Statistical Functions

Statistical functions compute scalar and matrix statistics. When the function has multiple results, such as for matrix or vector results, the data is stored in multiple fields.

varianceThe square of standard deviation of numeric values, as a double number.

Example:

  {
    "type" : "covariance",
    "sourceFields" : [ "params.position_s", "position_rnd_1", "position_rnd_2" ],
    "targetField" : "cov_position_d",
    "params" : { }
  }

stddev

The standard deviation of numeric values, as a double number.

Example:

  {
    "type" : "stddev",
    "sourceFields" : [ "params.position_s" ],
    "targetField" : "stddev_position_d",
    "params" : { }
  }

cardinality

An estimate of the number of unique elements in the set of values from source fields (which are treated as strings). This uses the HyperLogLog implementation.

This function has one additional property, 'error', which defines the acceptable probability of error from real value, specifically the standard deviation from real results. Smaller values cause exponentially higher RAM consumption during processing. For example, the default, 0.1, uses ~8Kb of RAM, while tests have shown 0.0001 uses ~64Mb.

_ _ _ _ _

_Task set_
1. In the statistical functions text, switch "fields" to "columns" and write out the passage starting with "Statistical functions compute" and going on through "of standard deviation of numeric values, as a double number.".
2. Explain how the statistical functions text says lowering the cardinality 'error' value affects memory use, and include the figures it gives.
The lines after this point come from a different source than the text.

(Entries on locating words and elements)
_ _ _ _ _

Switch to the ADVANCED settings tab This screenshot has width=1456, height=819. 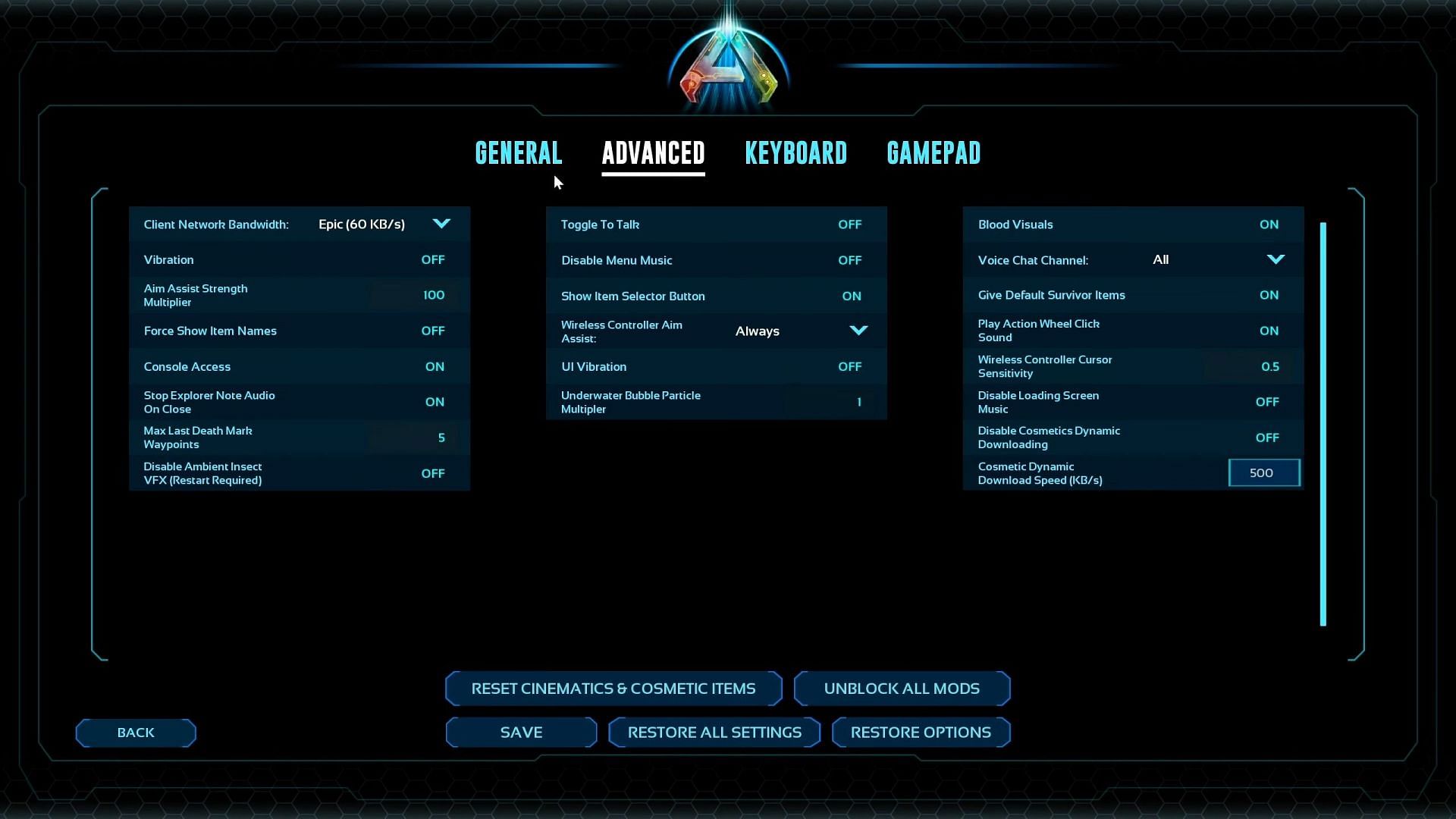[x=653, y=152]
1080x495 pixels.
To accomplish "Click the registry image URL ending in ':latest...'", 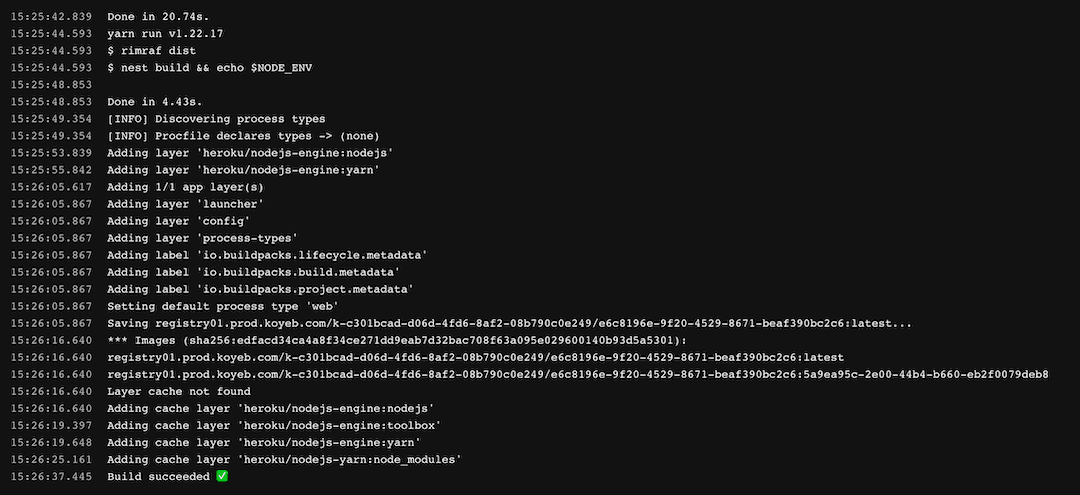I will [509, 323].
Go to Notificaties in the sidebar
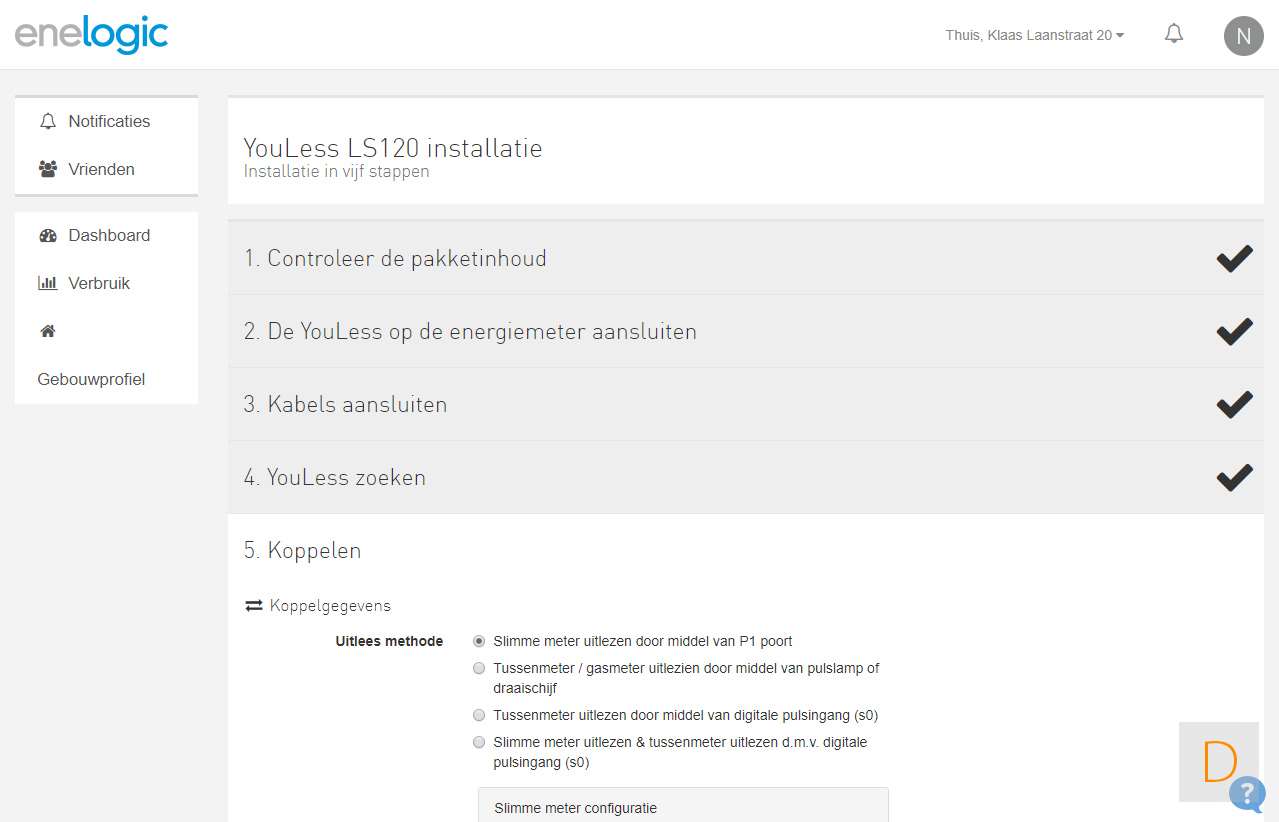 coord(108,122)
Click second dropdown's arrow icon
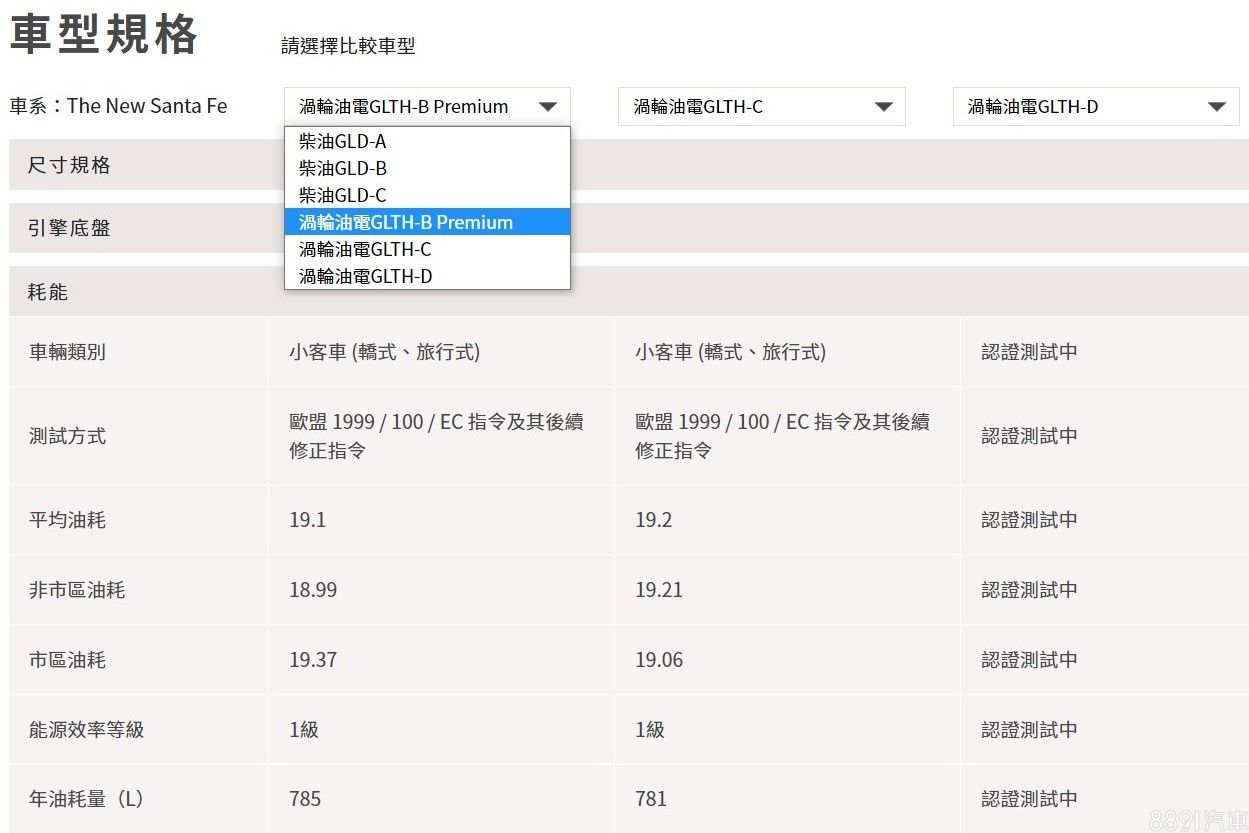1249x833 pixels. point(883,107)
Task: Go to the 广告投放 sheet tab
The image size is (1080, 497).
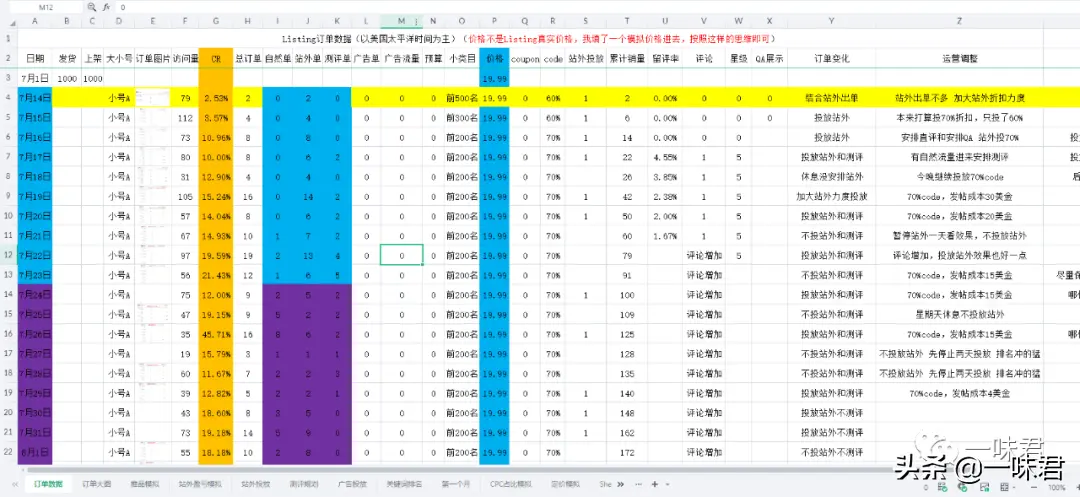Action: click(352, 484)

_ _ _ _ _

_Solutions to each task_
1.
Statistical functions compute scalar and matrix statistics. When the function has multiple results, such as for matrix or vector results, the data is stored in multiple columns.

varianceThe square of standard deviation of numeric values, as a double number.

2. Smaller 'error' values cause exponentially higher RAM consumption during processing. The default of 0.1 uses about 8Kb of RAM, while tests showed that 0.0001 uses about 64Mb.